# [ФРАГМЕНТ ТЕКСТА]
◆ ◆ ◆ ◆
Мой отец работал на Анапском винзаводе. Директор завода был бывший председатель горисполкома. Как пример могу привести. Наш председатель горисполкома ездил на линейке, легкая облегченная линейка и лошадь. А директор винзавода ездил на "Эмке". Мой отец был механиком на заводе. Он возил директора на этой "Эмке".
Когда немцы уже подступали к Анапе, в городе сформировали три партизанских отряда. Одним из них руководил директор винзавода Дмитрий Алексеевич Кравченко. Он оставил отца на заводе, дав ему бронь. В итоге отца в армию не забрали, оставили в городе для связи с партизанами. Папа знал немецкий язык. Партизанский отряды ушли в горы, а папа остался здесь, в Анапе. Перед самой сдачей города наши начали развирать весь завод, чтобы немцы не могли его восстановить. Наиболее важные детали они спратали и закопали где-то в лесах. Мой отец участвовал в этом. Кроме того, он помогал организовывать склады с продуктами для партизан.
Когда пришли немцы, то что получилось? В городе остался главный механик завода Тершуков и главный винодел по фамилии Скрипник. Они были предателями. Сразу, когда пришли немцы, один из них стал управляющим завода, другой - главным виноделом. Они стали восстанавливать анапский завод, но так и не смогли этого сделать, потому что им не хватало каких-то деталей. Хотя им помогали. Например, у отца в подчинении был грузчик-грек, по имени Сократ. Он стал полицаем.
В то время вино делали в бочках. Когда наши отступали, то солдаты из автоматов расстреливали эти бочки и вино текло прямо по улице. Мы жили в квартале от винзавода. Вино текло по канавкам по Нижегородской и по улице Шевченко. Солдаты шли по ним и черпали вино прямо касками. А что? Настоящее, хорошее вино!
Завод наш тогда был в большом почете, потому что виноград в долине Сукко, Варваровке и Павловке был очень качественный. Тогда за качество очень боролись. И шампанские виноматериалы были самыми качественными в нашем Анапском районе.
Кравченко активно курировал эти виноградники. Он ездил с отцом на машине, проверял, как обработаны виноградники, какой урожай будет. Не так делали вино, как сейчас в этих металлических лодочках: нагрузят их валом и везут, там и ягоды и листья вповалку. А раньше виноград собирали гроздями и клали в плетеные корзины, которые аккуратно устанавливали на длинных подводах. По дороге не трясли, чтобы сок не тек. Везли это все аккуратно. После первичной обработки и пресса, вино шло в дубовые бочки и там выдерживалось. Бочки были дубовые, мылись теплой водой очень тщательно двумя рабочими. А потом обмывались холодной водой. Потом лаборант шел с лампочкой, опускал в каждую бочку. Так принималась от рабочего каждая бочка, смотрелось, не остался ли там винный камень, нет ли там запаха.
◆ ◆ ◆ ◆
# [ПОКАЗАННЫЕ ЗАПИСИ]
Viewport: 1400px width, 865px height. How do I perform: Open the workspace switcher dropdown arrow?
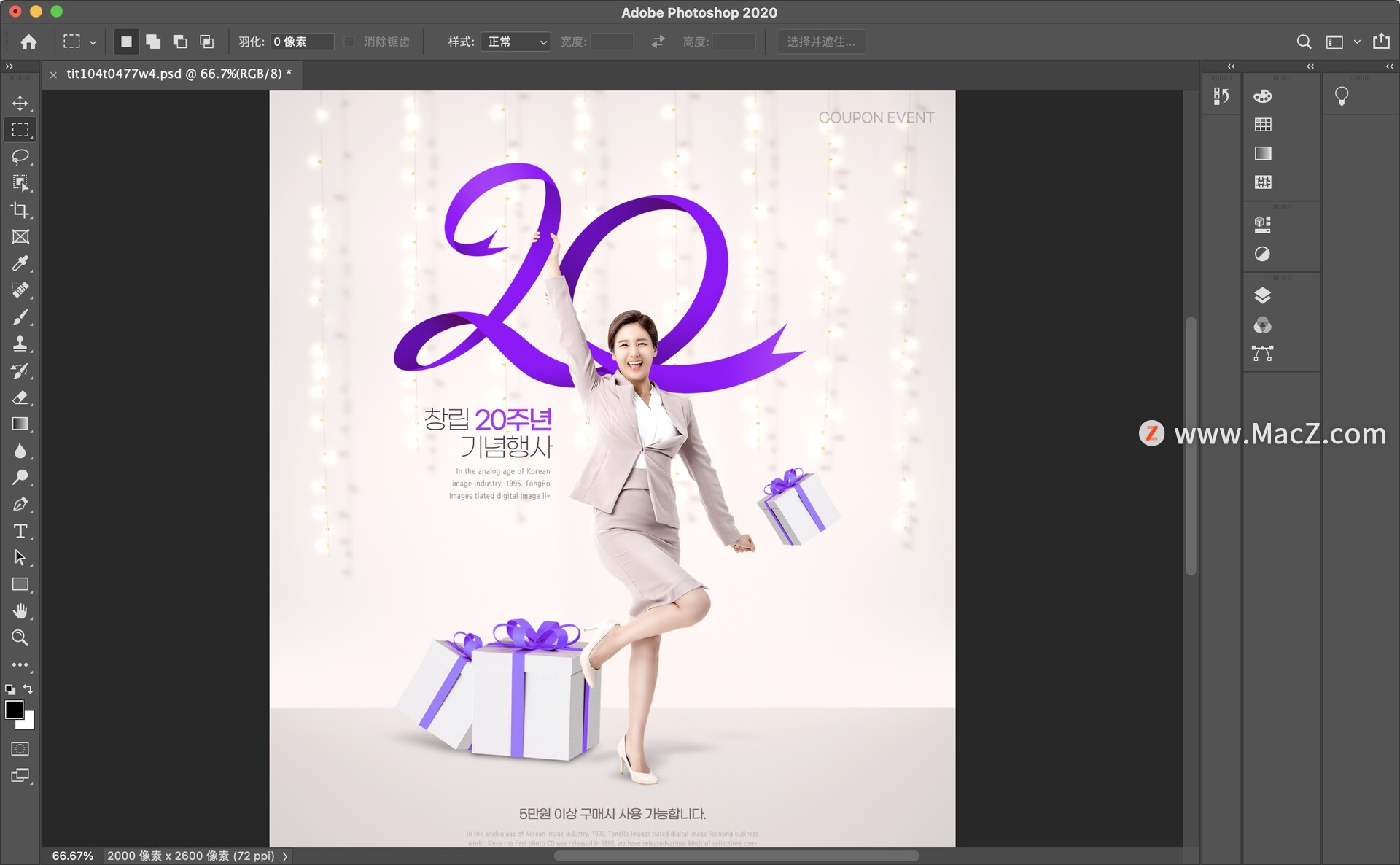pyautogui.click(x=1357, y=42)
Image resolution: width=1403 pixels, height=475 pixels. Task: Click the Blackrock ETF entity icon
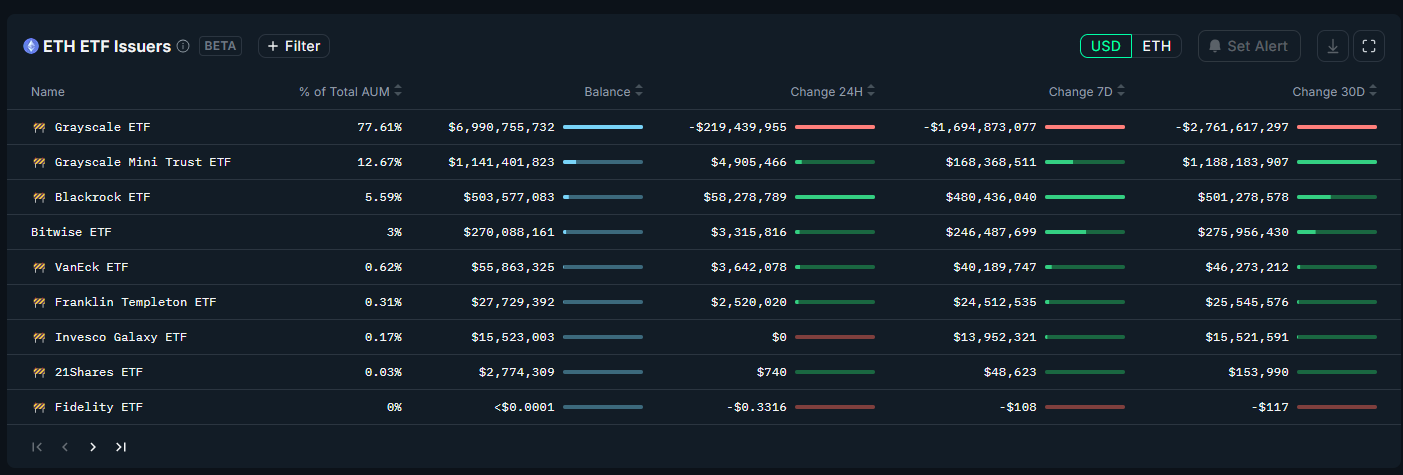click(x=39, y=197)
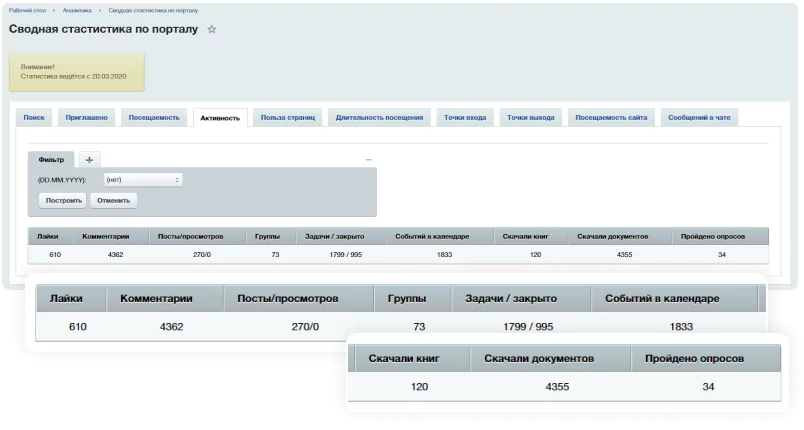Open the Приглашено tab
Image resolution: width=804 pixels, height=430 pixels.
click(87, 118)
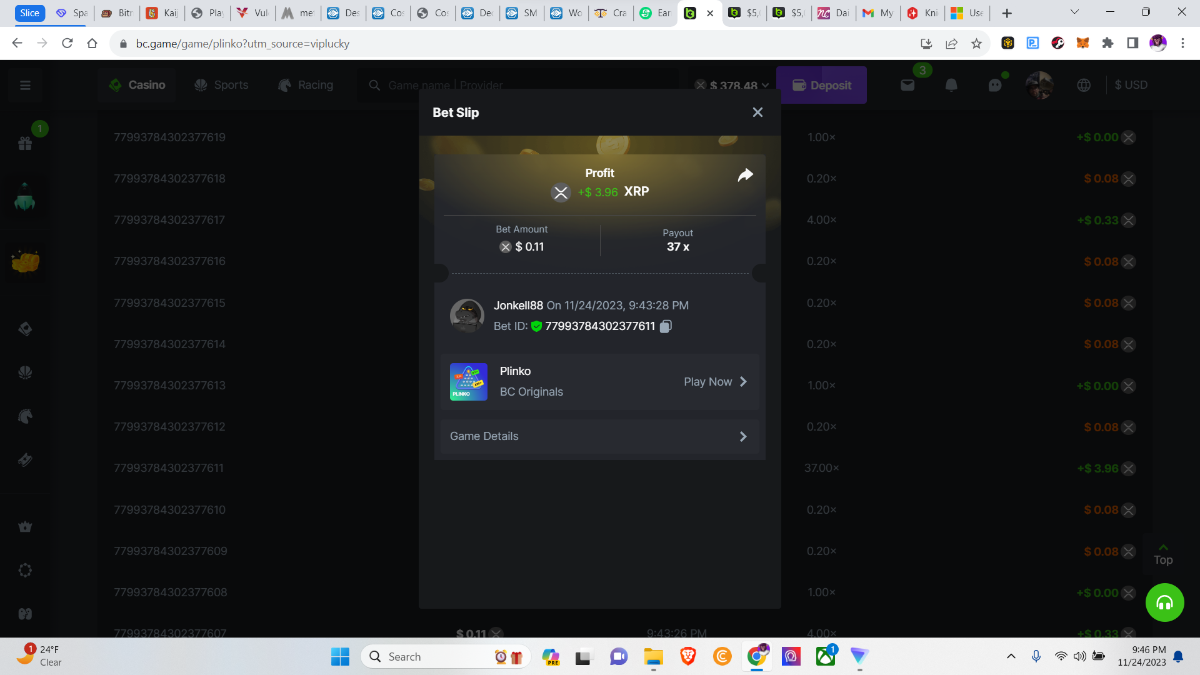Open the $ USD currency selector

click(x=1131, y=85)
◆ ◆ ◆ ◆
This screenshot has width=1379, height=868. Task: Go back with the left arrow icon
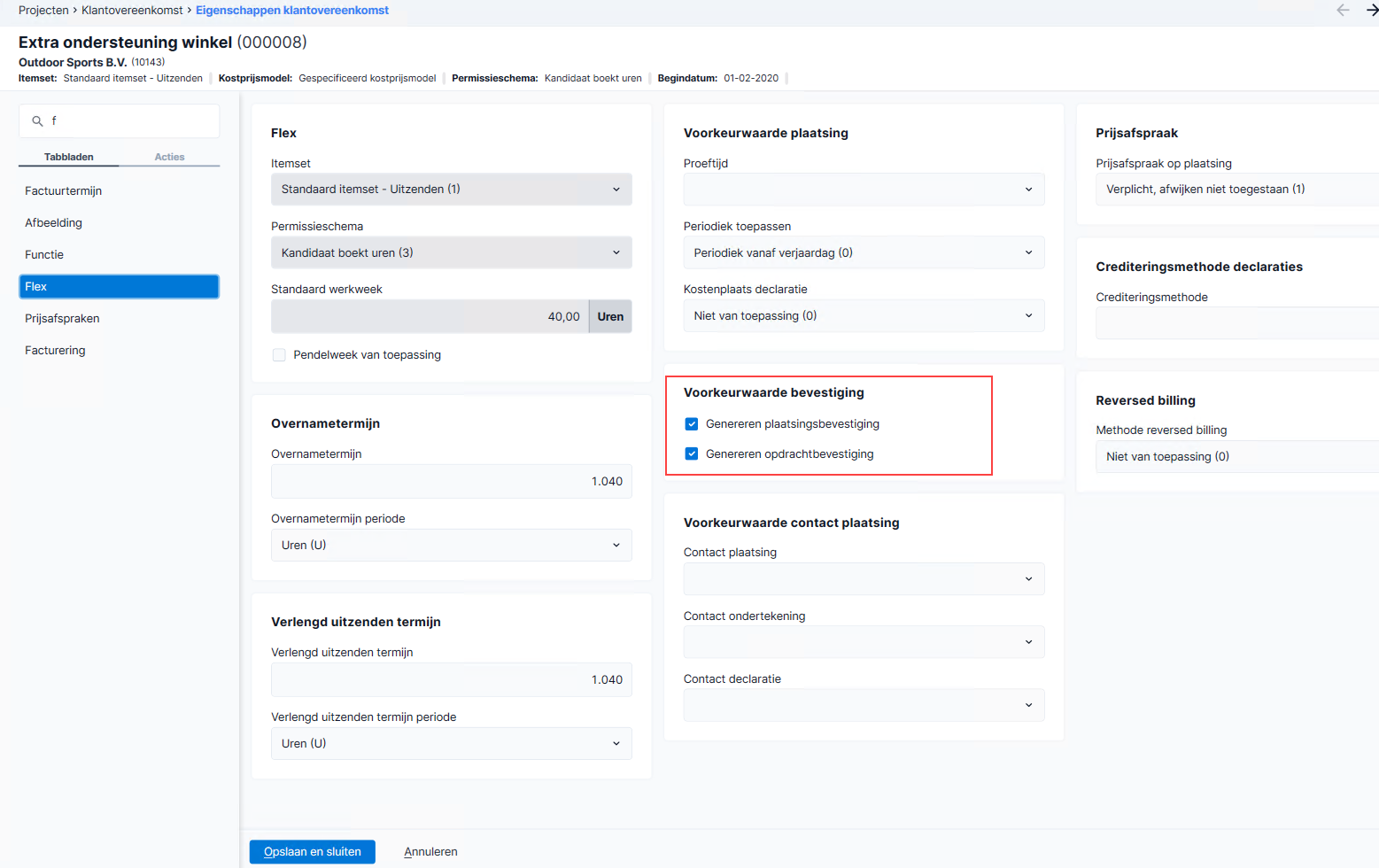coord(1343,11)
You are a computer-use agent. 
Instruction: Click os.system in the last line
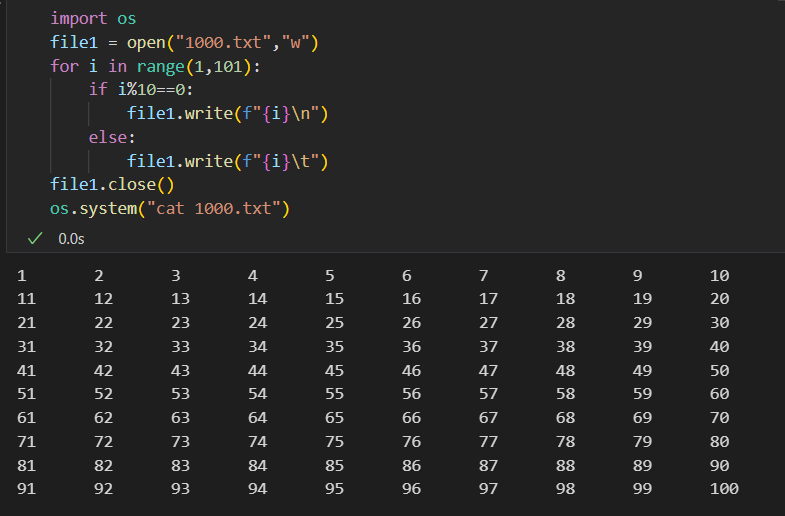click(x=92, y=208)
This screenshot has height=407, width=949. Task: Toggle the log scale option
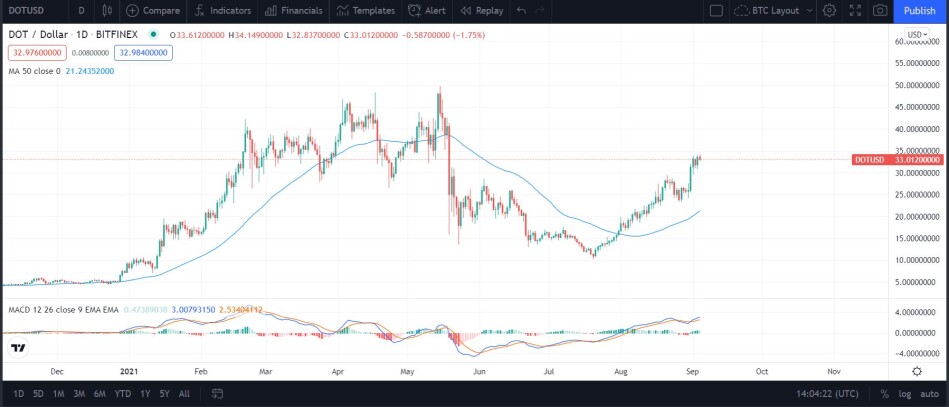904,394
◆ ◆ ◆ ◆
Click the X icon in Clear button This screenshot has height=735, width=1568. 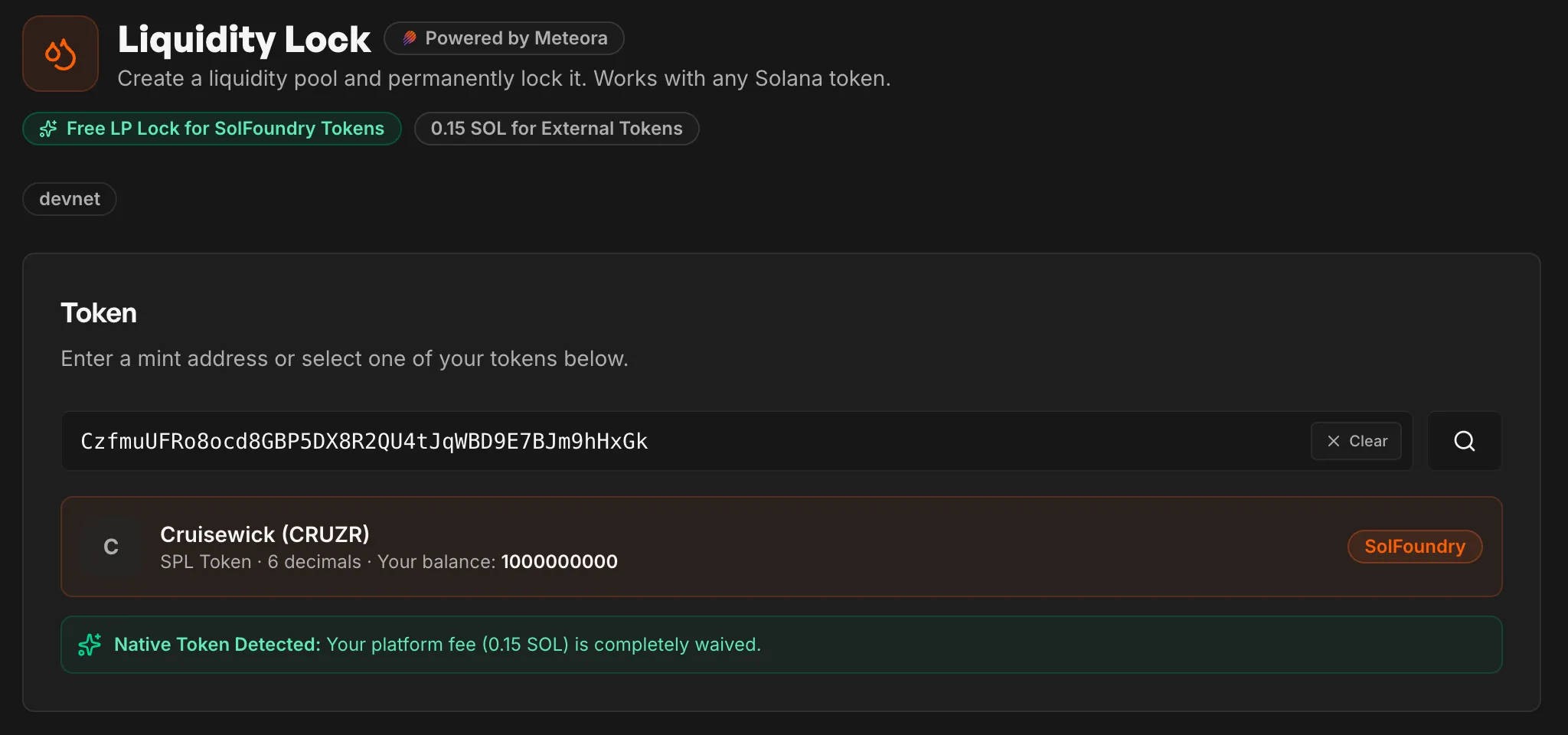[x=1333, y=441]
◆ ◆ ◆ ◆
# [ЗАДАНИЯ]
1. Кто, согласно фрагменту текста об Анапском винзаводе, руководил одним из трех партизанских отрядов, сформированных в городе?
2. Воспроизведите без изменений строки листинга, начиная со строки, содержащей «Image resolution: width=1403», и заканчивая строкой, содержащей «click(x=1131, y=85)». Изображения в ответ не включайте.

# [ОЖИДАЕМЫЕ ОТВЕТЫ]
1. Директор винзавода Дмитрий Алексеевич Кравченко.

2.
Image resolution: width=1403 pixels, height=475 pixels. Task: Click the Blackrock ETF entity icon
click(x=39, y=197)
Open the Приглашено tab
Image resolution: width=804 pixels, height=430 pixels.
click(87, 118)
Open the $ USD currency selector

click(x=1131, y=85)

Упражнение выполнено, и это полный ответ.